TO BE DONE: Could you write out the lines again, from the very first through the one containing "click(x=62, y=30)", with "column header" switched to "table heading", everything else unchanged and the pictures left out?

EXCERPTED DATA:

*-*-*

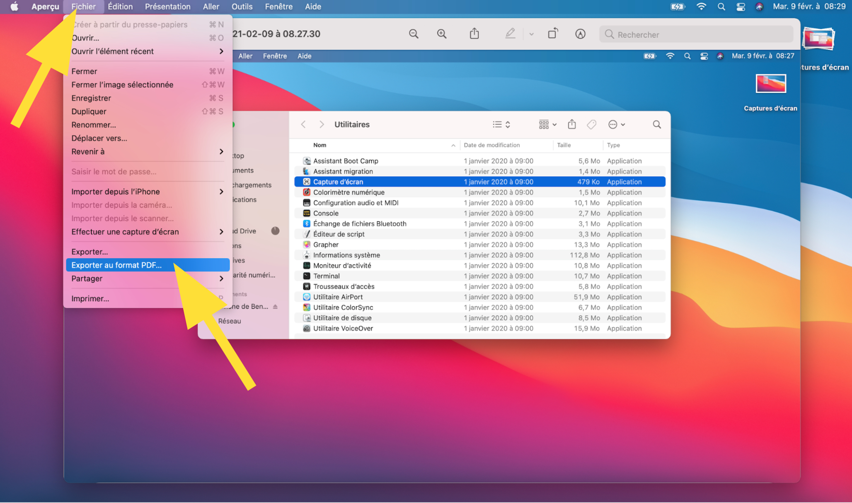Click the zoom out magnifier icon
The width and height of the screenshot is (852, 503).
[414, 34]
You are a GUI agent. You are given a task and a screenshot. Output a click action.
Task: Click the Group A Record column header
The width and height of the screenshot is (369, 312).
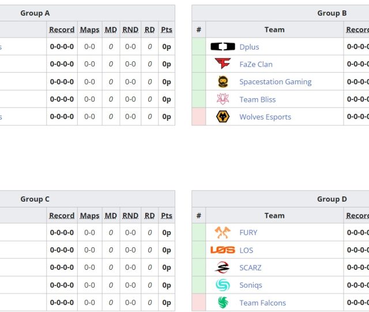click(x=62, y=30)
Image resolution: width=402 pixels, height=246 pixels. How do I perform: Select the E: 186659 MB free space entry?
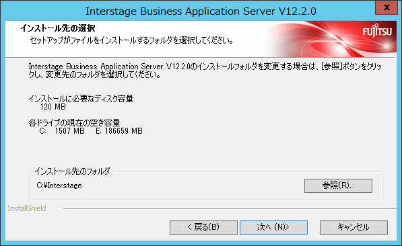119,131
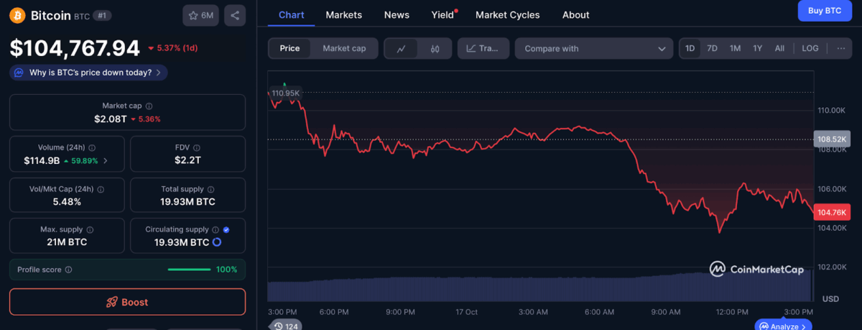Expand the 24h Volume details chevron
Image resolution: width=862 pixels, height=330 pixels.
click(106, 160)
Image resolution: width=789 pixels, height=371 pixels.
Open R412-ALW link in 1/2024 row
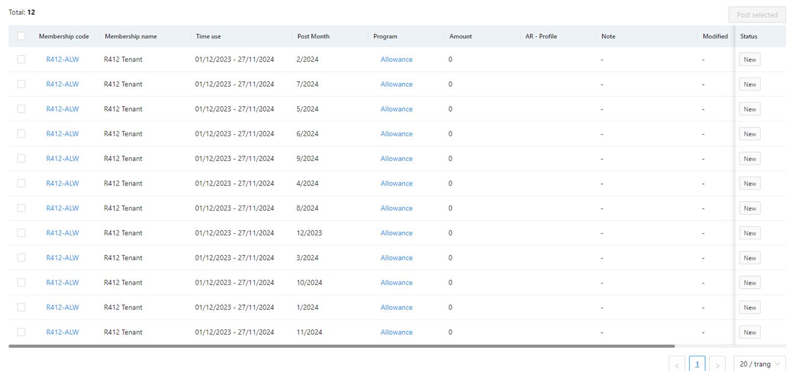point(62,307)
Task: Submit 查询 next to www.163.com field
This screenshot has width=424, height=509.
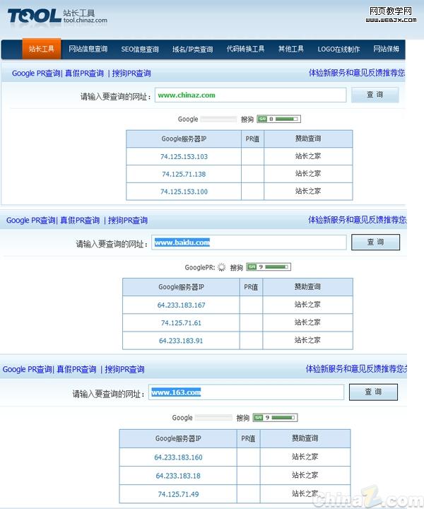Action: (373, 392)
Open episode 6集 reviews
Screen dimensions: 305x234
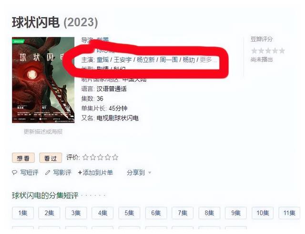pos(156,213)
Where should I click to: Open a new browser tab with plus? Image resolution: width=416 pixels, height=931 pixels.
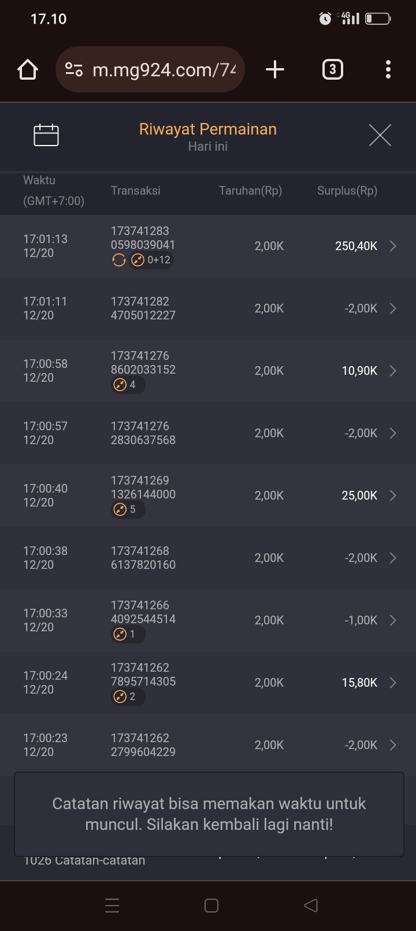coord(275,69)
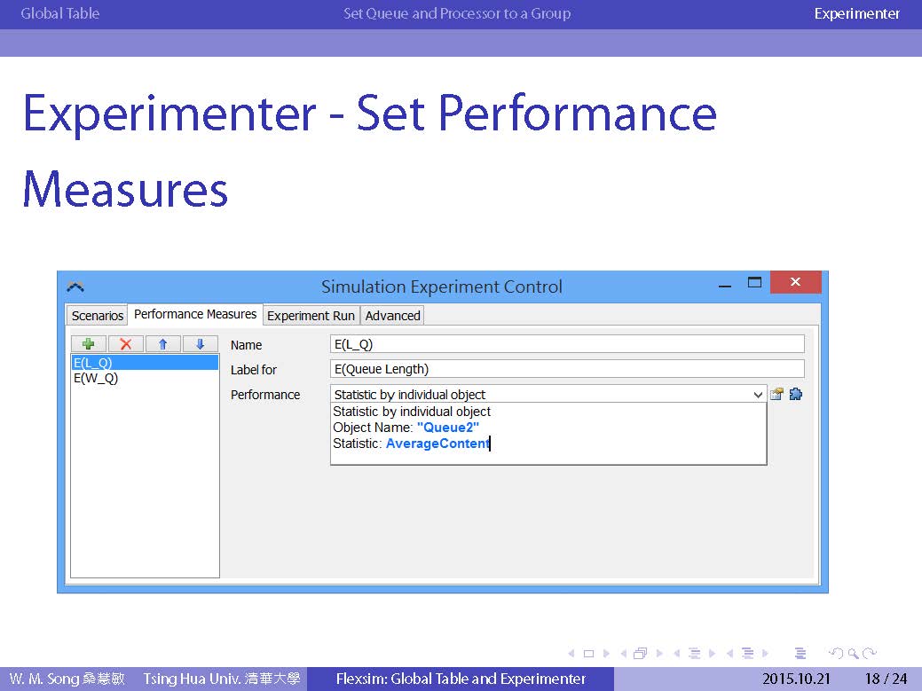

*-*-*

EXERCISE RESPONSE:
Click the zoom out magnifier icon
The width and height of the screenshot is (852, 503).
[414, 34]
You are a GUI agent. You are given a task and a screenshot. Output a click action.
Task: Click the Group A Record table heading
The width and height of the screenshot is (369, 312).
click(x=62, y=30)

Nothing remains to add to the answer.